**Excerpted data**
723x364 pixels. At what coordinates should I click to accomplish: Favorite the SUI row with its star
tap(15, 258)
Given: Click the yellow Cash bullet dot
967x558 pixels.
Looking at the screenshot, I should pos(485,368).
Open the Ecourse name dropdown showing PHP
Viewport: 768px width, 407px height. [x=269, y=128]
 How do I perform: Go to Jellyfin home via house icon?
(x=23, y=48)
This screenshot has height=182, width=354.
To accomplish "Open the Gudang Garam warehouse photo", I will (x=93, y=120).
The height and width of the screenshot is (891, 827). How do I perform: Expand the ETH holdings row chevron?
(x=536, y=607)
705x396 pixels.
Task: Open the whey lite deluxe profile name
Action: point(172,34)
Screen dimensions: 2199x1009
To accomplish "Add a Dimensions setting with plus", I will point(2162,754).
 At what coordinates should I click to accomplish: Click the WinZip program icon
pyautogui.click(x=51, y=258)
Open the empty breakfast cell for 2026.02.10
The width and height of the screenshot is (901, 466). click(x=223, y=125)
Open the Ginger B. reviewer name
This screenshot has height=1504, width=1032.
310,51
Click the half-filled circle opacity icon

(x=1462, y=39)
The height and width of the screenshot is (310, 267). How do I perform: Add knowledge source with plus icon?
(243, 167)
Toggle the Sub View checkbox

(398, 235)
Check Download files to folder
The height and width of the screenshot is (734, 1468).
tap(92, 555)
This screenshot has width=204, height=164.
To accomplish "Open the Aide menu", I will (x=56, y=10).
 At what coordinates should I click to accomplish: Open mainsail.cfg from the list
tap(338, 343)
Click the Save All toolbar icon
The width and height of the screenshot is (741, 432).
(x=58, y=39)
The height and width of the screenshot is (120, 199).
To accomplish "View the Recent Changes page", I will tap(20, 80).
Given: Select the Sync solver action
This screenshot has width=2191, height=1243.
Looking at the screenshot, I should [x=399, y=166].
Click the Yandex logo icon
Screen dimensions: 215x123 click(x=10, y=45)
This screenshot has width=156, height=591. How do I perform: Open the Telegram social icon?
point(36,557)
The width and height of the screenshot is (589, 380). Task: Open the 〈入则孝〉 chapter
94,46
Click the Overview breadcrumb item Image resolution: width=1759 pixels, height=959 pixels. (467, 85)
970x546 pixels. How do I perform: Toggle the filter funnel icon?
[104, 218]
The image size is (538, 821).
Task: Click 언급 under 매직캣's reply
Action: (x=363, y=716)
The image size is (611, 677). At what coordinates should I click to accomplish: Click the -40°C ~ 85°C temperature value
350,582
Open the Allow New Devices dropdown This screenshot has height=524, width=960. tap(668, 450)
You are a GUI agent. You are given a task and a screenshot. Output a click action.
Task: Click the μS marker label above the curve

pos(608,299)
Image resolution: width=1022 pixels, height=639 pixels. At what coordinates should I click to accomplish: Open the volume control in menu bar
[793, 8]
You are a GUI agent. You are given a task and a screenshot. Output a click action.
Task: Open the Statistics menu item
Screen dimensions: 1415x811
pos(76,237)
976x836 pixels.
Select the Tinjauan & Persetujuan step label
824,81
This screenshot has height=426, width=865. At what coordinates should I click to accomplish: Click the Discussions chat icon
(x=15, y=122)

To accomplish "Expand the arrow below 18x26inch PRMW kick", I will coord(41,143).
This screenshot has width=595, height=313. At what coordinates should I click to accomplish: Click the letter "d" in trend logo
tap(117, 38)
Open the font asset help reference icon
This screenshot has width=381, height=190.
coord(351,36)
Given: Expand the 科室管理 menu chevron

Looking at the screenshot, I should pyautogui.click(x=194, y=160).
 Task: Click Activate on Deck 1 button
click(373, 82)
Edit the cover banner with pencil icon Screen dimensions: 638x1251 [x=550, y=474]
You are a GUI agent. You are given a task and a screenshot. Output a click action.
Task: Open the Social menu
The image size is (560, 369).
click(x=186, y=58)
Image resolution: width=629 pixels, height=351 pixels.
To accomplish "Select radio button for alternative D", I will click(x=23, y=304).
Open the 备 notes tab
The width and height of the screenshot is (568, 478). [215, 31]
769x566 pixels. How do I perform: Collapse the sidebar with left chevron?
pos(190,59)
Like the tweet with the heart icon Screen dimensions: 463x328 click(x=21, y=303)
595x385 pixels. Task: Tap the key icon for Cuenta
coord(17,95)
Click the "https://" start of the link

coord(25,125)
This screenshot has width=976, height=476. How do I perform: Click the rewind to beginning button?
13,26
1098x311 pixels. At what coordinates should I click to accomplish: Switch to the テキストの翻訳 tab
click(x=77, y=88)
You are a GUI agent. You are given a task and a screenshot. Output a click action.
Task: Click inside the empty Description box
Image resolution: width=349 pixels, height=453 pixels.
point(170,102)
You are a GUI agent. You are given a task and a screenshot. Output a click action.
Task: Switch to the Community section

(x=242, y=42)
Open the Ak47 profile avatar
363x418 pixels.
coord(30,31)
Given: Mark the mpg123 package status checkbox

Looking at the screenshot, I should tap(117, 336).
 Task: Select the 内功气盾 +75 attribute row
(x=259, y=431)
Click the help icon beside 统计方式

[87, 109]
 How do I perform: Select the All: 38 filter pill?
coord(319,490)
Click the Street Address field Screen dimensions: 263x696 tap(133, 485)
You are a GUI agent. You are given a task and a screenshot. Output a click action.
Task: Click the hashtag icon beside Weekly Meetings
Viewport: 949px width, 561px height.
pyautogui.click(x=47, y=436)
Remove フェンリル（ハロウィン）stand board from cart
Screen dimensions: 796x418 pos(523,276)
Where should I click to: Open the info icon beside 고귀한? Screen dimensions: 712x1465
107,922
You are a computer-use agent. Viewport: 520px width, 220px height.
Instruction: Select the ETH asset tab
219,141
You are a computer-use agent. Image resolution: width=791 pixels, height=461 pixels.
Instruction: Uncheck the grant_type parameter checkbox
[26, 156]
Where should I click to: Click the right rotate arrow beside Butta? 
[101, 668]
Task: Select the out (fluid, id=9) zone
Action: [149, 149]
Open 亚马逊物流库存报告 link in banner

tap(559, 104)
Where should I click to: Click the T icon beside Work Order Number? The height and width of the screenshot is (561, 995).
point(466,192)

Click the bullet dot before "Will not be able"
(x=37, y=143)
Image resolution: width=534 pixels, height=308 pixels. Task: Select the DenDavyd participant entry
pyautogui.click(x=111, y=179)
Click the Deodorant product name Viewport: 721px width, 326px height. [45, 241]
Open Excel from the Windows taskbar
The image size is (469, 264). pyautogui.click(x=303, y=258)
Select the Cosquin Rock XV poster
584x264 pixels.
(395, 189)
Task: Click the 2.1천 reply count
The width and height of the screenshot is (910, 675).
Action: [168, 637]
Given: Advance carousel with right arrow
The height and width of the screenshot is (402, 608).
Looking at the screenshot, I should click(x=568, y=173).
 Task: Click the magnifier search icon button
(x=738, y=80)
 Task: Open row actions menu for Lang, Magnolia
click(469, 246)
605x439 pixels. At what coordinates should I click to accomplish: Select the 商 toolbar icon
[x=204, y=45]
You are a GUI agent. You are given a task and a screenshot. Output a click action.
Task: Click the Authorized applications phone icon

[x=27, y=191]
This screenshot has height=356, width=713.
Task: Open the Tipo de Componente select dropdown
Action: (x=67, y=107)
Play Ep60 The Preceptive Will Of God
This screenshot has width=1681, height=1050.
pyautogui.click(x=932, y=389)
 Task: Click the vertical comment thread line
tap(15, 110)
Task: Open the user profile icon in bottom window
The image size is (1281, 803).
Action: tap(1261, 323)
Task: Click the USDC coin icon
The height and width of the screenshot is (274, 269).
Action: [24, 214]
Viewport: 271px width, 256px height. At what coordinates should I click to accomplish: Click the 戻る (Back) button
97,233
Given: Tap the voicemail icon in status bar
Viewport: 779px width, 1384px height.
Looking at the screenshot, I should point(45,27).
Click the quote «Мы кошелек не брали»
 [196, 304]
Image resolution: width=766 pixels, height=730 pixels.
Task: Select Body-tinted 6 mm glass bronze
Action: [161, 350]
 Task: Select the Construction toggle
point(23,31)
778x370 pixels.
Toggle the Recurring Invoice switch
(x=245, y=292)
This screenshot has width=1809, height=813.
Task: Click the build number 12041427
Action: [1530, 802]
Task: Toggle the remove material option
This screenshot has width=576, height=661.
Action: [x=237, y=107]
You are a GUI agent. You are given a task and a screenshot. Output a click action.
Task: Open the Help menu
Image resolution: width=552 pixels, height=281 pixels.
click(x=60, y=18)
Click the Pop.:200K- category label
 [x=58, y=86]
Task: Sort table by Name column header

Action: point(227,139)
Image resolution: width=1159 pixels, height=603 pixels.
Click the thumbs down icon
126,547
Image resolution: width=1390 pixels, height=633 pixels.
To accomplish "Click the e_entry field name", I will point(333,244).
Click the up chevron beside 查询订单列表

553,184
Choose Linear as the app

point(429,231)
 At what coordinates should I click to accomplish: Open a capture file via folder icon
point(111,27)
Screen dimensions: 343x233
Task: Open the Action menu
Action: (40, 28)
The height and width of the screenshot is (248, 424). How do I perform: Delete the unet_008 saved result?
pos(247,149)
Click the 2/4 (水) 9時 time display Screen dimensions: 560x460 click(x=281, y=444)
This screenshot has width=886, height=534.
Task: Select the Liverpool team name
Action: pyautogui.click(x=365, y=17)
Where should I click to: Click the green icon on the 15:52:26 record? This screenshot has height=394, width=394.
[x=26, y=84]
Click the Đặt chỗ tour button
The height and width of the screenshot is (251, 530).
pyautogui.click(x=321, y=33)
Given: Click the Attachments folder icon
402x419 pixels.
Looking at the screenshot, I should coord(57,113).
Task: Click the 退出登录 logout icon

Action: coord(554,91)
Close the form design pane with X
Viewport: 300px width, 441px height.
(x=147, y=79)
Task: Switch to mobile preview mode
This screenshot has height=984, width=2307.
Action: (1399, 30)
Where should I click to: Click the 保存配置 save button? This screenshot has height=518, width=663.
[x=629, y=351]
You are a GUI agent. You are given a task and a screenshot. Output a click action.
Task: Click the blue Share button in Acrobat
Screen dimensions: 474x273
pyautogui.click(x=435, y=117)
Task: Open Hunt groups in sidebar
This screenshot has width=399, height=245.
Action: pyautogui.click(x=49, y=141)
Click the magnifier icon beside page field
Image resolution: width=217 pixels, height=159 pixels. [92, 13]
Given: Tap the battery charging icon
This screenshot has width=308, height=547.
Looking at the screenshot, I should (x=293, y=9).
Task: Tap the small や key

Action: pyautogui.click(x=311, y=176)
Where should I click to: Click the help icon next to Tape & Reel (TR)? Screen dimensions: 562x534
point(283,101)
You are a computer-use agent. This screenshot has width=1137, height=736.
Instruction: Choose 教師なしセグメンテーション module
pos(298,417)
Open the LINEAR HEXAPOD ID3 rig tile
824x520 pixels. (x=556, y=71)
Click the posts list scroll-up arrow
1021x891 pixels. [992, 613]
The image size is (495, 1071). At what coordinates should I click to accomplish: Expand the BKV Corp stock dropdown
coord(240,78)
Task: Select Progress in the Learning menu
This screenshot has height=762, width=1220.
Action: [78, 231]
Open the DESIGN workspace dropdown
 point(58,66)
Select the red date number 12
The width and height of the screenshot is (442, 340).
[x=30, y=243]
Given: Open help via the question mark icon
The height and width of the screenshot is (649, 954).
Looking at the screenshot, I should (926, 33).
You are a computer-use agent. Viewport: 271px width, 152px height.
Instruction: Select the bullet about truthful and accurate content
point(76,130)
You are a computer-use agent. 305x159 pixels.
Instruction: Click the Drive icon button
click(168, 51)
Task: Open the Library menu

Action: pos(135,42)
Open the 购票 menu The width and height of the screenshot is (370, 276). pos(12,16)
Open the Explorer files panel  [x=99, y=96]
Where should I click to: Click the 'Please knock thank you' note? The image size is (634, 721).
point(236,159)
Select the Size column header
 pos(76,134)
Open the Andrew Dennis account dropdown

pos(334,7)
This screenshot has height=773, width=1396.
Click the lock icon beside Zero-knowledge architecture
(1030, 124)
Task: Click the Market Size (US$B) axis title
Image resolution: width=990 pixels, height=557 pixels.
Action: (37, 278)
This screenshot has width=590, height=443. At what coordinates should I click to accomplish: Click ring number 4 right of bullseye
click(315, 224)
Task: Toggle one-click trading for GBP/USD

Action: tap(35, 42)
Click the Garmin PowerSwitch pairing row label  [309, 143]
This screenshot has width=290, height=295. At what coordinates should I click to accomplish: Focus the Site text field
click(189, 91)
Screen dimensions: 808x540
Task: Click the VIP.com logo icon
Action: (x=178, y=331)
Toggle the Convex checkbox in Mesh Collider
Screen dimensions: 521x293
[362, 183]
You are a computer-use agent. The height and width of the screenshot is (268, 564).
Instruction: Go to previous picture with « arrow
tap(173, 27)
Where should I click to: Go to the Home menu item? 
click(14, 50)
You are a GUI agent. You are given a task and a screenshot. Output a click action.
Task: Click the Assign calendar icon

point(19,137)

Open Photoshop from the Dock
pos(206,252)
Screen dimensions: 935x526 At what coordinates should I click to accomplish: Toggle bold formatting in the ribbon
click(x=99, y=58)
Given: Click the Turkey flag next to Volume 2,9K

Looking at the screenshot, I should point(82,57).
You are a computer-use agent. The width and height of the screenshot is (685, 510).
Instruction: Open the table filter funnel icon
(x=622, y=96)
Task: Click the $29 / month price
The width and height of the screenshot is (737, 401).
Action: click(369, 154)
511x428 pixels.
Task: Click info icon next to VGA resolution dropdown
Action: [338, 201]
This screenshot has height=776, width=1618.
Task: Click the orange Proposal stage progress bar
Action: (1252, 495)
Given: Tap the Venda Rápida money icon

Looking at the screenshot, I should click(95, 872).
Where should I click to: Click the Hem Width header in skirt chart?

**Exercise directions**
Can you duplicate the data between the line containing "Task: Select Progress in the Learning menu" and the line containing "pos(206,252)", inclusive, reproducing each line verbatim?

**Answer in full**
Task: Select Progress in the Learning menu
This screenshot has height=762, width=1220.
Action: [78, 231]
Open the DESIGN workspace dropdown
 point(58,66)
Select the red date number 12
The width and height of the screenshot is (442, 340).
[x=30, y=243]
Given: Open help via the question mark icon
The height and width of the screenshot is (649, 954).
Looking at the screenshot, I should (926, 33).
You are a computer-use agent. Viewport: 271px width, 152px height.
Instruction: Select the bullet about truthful and accurate content
point(76,130)
You are a computer-use agent. 305x159 pixels.
Instruction: Click the Drive icon button
click(168, 51)
Task: Open the Library menu

Action: pos(135,42)
Open the 购票 menu The width and height of the screenshot is (370, 276). pos(12,16)
Open the Explorer files panel  [x=99, y=96]
Where should I click to: Click the 'Please knock thank you' note? The image size is (634, 721).
point(236,159)
Select the Size column header
 pos(76,134)
Open the Andrew Dennis account dropdown

pos(334,7)
This screenshot has height=773, width=1396.
Click the lock icon beside Zero-knowledge architecture
(1030, 124)
Task: Click the Market Size (US$B) axis title
Image resolution: width=990 pixels, height=557 pixels.
Action: (37, 278)
This screenshot has width=590, height=443. At what coordinates should I click to accomplish: Click ring number 4 right of bullseye
click(315, 224)
Task: Toggle one-click trading for GBP/USD

Action: tap(35, 42)
Click the Garmin PowerSwitch pairing row label  [309, 143]
This screenshot has width=290, height=295. At what coordinates should I click to accomplish: Focus the Site text field
click(189, 91)
Screen dimensions: 808x540
Task: Click the VIP.com logo icon
Action: (x=178, y=331)
Toggle the Convex checkbox in Mesh Collider
Screen dimensions: 521x293
[362, 183]
You are a computer-use agent. The height and width of the screenshot is (268, 564).
Instruction: Go to previous picture with « arrow
tap(173, 27)
Where should I click to: Go to the Home menu item? 
click(14, 50)
You are a GUI agent. You are given a task and a screenshot. Output a click action.
Task: Click the Assign calendar icon

point(19,137)

Open Photoshop from the Dock
pos(206,252)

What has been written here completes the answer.